Lijie Wang <wangdachui9...@gmail.com> 于2021年11月5日周五 下午4:04写道:

> Hi all,
>
> Thanks for all the comments on this FLIP.
>
> Based on the discussion in the mailing list and comments in the wiki, I
> updated the FLIP doc, the mainly changes include:
>
> 1. Added the limitation that currently only supports ALL-EDGES-BLOCKING
> batch jobs*.*
>
> 2. Adopted some suggestions in the wiki, including adjustments to the
> implementation plan, etc.
>
> Best,
>
> Lijie
>
> Till Rohrmann <trohrm...@apache.org> 于2021年11月3日周三 下午4:58写道:
>
>> I have to admit that I cannot think of a better name for the adaptive
>> batch
>> scheduler atm. Maybe it is good enough to call the two schedulers
>> AdaptiveBatchScheduler and AdaptiveStreamingScheduler to tell which
>> scheduler is used for which execution mode.

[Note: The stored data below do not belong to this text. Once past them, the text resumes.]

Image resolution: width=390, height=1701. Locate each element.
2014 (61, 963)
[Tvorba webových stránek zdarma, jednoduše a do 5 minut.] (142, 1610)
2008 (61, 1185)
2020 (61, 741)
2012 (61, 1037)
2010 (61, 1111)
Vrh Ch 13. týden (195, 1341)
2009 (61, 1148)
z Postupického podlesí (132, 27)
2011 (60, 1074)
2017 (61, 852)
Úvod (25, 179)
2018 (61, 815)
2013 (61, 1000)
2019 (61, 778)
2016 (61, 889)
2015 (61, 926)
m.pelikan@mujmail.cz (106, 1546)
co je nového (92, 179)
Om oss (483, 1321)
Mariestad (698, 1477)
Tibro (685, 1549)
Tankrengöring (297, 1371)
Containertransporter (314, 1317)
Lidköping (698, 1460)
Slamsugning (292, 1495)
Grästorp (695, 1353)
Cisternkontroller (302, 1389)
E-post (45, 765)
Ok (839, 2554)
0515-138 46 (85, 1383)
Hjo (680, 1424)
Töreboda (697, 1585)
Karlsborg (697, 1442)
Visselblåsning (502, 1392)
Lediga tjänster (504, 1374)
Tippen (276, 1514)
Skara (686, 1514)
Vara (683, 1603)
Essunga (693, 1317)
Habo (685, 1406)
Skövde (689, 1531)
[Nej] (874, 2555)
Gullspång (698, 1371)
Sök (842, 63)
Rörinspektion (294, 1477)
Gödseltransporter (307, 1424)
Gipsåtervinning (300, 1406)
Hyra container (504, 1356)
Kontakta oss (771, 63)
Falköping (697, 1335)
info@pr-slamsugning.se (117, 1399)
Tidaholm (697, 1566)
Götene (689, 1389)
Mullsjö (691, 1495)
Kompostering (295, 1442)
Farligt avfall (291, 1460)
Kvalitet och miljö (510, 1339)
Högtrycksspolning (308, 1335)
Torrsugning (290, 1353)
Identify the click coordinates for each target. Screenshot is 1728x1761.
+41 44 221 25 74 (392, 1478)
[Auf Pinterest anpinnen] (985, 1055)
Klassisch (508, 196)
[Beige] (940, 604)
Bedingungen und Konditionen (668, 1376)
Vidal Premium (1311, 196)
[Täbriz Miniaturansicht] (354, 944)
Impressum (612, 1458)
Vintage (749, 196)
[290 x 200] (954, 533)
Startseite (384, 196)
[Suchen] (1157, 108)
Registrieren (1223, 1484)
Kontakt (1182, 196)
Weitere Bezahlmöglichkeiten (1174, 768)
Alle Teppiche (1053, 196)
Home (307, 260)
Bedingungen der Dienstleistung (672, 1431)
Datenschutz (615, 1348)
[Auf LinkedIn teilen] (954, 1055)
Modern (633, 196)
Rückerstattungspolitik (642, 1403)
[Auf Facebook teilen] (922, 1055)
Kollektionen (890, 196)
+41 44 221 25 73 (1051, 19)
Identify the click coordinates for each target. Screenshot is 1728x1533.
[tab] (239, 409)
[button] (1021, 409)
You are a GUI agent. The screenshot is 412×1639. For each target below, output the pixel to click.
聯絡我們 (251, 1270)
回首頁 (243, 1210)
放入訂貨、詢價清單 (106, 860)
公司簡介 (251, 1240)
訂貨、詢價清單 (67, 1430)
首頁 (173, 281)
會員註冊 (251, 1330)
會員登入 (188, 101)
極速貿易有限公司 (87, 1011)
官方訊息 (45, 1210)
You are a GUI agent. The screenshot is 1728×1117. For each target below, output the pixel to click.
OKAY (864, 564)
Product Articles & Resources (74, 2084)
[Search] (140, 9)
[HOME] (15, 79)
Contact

It is true, though, that the
>> former is adaptive wrt the workload and the latter wrt the available
>> resources.
>>
>> Cheers,
>> Till
>>
>> On Wed, Nov 3, 2021 at 9:08 AM Lijie Wang <wangdachui9...@gmail.com>
>> wrote:
>>
>> > Hi David,
>> >
>> >
>> > Thanks for your comments.
>> >
>> >
>> > I personally think that "Adaptive" means: Flink automatically determines
>> > the appropriate scheduling and execution plan based on some information.
>> > The information can include both resource information and workload
>> > information, rather than being limited to a certain dimension.
>> >
>> >
>> >
>> > For the adaptive scheduler, it is currently resource-based, but in the
>> > future I think it can combine the workload (auto-scaling).
>> >
>> >
>> > For the batch adaptive scheduler, it's currently workload-based, but as
>> > Till & Zhu mentioned, our ultimate goal will also consider resources.
>> >
>> > Short summary, the "Adaptive" can include multiple dimensions.
>> Currently,
>> > both the adaptive scheduler and batch adaptive scheduler only focus on
>> one
>> > dimension, and we hope to combine more dimensions in order to give a
>> better
>> > scheduling and execution plan in the future.
>> >
>> >
>> > At present, in order not to confuse users, it is necessary to indicate
>> the
>> > information different schedulers based on in the document.
>> >
>> >
>> > Best,
>> >
>> > Lijie
>> >
>> >
>> >
>> > David Morávek <d...@apache.org> 于2021年11月2日周二 下午9:50写道:
>> >
>> > > Hi, thanks for drafting the FLIP, Lijie and Zhu Zhu. It already looks
>> > > pretty solid and it will be a really great improvement to the batch
>> > > scheduling. I'd second to the Till's feedback, especially when it
>> comes
>> > to
>> > > the consistent behavior between different deployment types /
>> schedulers.
>> > >
>> > > What I'm bit unsure about is the naming here. The word *Adaptive*
>> means
>> > > something different in the streaming and batch scheduler:
>> > > - For *streaming* it refers to the ability to adapt the job
>> parallelism
>> > > based on the resource availability.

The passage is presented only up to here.